Some insurers have done better than others on the exchanges. By design, the marketplaces are competitive, and some insurers have priced too low and experienced losses, while others set premiums more accurately. But overall, the risk corridor funding — which was originally designed, but not required, to be budget neutral — suggests that insurers have been struggling in the first years of Obamacare exchange implementation.

Premiums are also set to rise, on average, 7.5 percent in the 37 states using Healthcare.gov in 2016, although this amount varies drastically by location. Rates for the following year are released in the fall, so if HIT is suspended for 2017, this would be reflected in the fall of 2016, right before the presidential election.
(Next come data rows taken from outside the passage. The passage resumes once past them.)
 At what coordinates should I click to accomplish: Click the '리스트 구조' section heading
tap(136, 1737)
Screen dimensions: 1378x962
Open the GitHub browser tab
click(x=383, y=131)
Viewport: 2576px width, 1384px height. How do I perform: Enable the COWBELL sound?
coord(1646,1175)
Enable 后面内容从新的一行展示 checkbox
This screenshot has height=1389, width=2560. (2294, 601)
“The latest budget proposals do nothing to address the recent funding shortfall with the risk corridors program or make up for the losses facing health plans in the exchanges. Health plans will continue to face instability in the market until Congress and the administration act to make sure the risk corridors program works as intended,” said Clare Krusing, spokeswoman for America’s Health Insurance Plans.

A suspension of HIT could help reduce the cost of insurance across the board. The total amount defined in Obamacare is paid by individual insurers based on market share. So, for example, if Insurer A has twice as many enrollees as Insurer B in 2017, it would pay twice as much toward the scheduled $13.9 billion, unless the tax is temporarily lifted for that year.

Insurers account for the tax in their rate filings each year, and it’s estimated that a repeal of the tax would generally lower premiums by between 2 and 3 percent. Insurers would likely be held accountable for passing savings onto consumers if the tax was suspended, because regulators would not allow insurers to account for it when they file rate requests, insurers say. But even so, most insurers would not be legally required to pass along greater savings to consumers.

“Removing the HIT should certainly lower premiums in the ACA marketplaces, marginally, although the tax itself was a very explicit piece of the legislative bargain with insurers in return for the increased customers that the ACA provided,” said Loren Adler, research director at the Center for a Responsible Federal Budget.

A delay of HIT would take away ACA revenues, and, if not offset, add to the federal deficit. Pausing the tax in 2017 would cost $12 billion. In 2018, that figure jumps to $12.5 billion, according to the Congressional Budget Office.

Congress is also highly likely to pass two-year delays of Obamacare’s Cadillac tax and medical device tax in the tax extenders package, regardless of whether negotiators strike a larger deal or extend current provisions.

Some worry the delays would have implications beyond adding to the deficit.

“Any delay will probably be based in the hope that the next Congress and administration will eliminate these taxes,  and the ACA, altogether,” said Tim Jost, a professor at the Washington and Lee University law school and a strong supporter of the ACA. “Of course, if Congress comes up with revenue replacements, the effect of the cuts would be minimal. But this Congress doesn’t seem to be concerned about revenue.”